在PrepareData中如果Op的输入输出变量同名,同时输入需要transform,就会记录在transferd_inplace_vars中。TransferInplaceVarsBack将transferd_inplace_vars放回原来的scope中。
我尝试按照你描述的场景,将sum的输入放在CPU上,设置GPU执行,sum op的输入输出变量并不是同名的,也不会发生TransferInplaceVarsBack。
从你的log来看,sum op的输入输出变量是同名的,所以才在计算完后发生了TransferInplaceVarsBack,这与预期并不一致。
所以建议提供一下可以复现问题的脚本和你所使用的Paddle版本。
tjjdgumg8#
可以设置data1和output的名字相同吗?
使用paddle v151, paddle model中的resnet50模型,只需要把batchNorm的前向和反向的GPU实现注解了,应该就复现问题
vxbzzdmp9#
@dashulu ,这个同名应该是因为我们在1.5版本里,一些inplace显存优化是通过变量重命名做的。。如果是基于1.6版本改,由于策略不是重命名,应该不会有这个变量被设置相同名的问题。。。
iyr7buue10#
@zhhsplendid 所以这个是1.5的bug?只要同名就会出现问题?如果1.6的策略是变量不重命名,那这个transfer的机制有什么用?
rsl1atfo11#
@dashulu TransferInplaceVarsBack的场景是:输入和输出是同名的,也就是说op的输入输出是同一个Variable。我在前面的回复中有写过:如果对输入做了data transform,Op运行时的真正的输入就会在transfer_scope中,Op计算完,它的输出放在输入的Variable中,就需要将它transfer到原来的scope。
sum op在1.6版本中,输入和输出是不同名的,也就是说它们是不同的Variable,只是复用了更加底层的数据域。如果sum op的输入发生了data transform,但Op的输出放在原来的数据域,也就是放在了原始的scope中。sum op输入和输出变量不同名,计算完不会发生TransferInplaceVarsBack,因此就不会导致输出数据丢失。

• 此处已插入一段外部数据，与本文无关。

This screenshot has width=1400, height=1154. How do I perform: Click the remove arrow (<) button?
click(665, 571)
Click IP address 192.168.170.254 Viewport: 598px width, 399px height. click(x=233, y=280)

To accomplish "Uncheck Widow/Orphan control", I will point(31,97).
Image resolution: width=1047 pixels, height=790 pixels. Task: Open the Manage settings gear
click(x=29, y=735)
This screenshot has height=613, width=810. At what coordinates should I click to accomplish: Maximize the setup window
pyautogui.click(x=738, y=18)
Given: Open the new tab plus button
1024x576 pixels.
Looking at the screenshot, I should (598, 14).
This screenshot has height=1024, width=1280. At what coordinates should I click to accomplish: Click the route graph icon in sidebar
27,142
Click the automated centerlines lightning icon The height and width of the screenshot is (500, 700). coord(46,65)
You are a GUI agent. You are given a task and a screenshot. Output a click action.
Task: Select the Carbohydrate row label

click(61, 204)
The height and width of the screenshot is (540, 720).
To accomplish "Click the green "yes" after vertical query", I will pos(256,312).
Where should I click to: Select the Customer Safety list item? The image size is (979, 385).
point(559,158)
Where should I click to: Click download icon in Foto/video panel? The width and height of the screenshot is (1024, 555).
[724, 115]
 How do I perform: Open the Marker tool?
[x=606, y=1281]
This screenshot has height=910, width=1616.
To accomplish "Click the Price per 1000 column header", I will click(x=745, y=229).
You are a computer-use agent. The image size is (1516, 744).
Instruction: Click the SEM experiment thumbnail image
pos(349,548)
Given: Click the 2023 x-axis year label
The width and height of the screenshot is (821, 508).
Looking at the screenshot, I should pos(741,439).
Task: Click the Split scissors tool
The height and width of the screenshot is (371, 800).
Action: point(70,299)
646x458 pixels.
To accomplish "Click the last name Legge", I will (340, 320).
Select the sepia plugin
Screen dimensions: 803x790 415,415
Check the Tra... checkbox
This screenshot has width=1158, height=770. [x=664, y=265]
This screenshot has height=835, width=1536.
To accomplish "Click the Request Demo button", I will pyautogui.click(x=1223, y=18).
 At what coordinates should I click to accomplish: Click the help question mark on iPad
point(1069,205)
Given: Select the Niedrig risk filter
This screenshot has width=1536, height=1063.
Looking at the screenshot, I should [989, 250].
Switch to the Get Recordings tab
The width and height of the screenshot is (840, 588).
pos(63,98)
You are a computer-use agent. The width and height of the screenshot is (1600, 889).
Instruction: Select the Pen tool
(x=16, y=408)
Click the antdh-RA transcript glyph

关于是否是1.5版本的bug,我们需要进一步确认。同时也期望你能使用1.6版本进行实验,给我们反馈一下结果。
jaxagkaj12#
@zhangting2020 我之前也回复过,我看到的是输入输出是同名,但是它们不是同一个Variable,对输入做了data transform后,Op运行时的真正输入确实是在transfer_scope中,但是结果放在了输出的Variable(尽管与输入同名,但确实是不同的variable),这时候由于输入输出同名,触发了TransferInplaceVarsBack, 用输入的variable覆盖了实际的输出。
az31mfrm13#
@dashulu 理解你的意思,从log上看的确是发生了TransferInplaceVarsBack。能确认的是1.6版本不会有这个问题。另外看log是做了CPU->XPU的data transform,我这边只能构造CPU->GPU的data transform场景。所以你可以先用1.6版本试试吗
nszi6y0514#
1.6的版本改动起来工作量太大了,短期内比较难构造出来。GPU的话跑resnet50,把batchNorm的gpu实现注解了,应该就能复现问题。
另外,从之前的讨论中,1.6是保证了sum op的输入输出name不一样,其他op也有同样的保证吗?如果能保证输入输出的name不同,是不是inplace根本不会触发,那inplace的机制是否还有留着的必要?
zte4gxcn15#
@dashulu sum这一类Op中,你看到的inplace与TransferInplaceVarsBack是没有关系的。会有一些Op输入输出是同名的,例如sgd。
另外我尝试用我上面贴出的代码测试了1.5版本的sum op,也没有发生TransferInplaceVarsBack。目前我这边得到的结论:应该不是Paddle源码实现的Bug。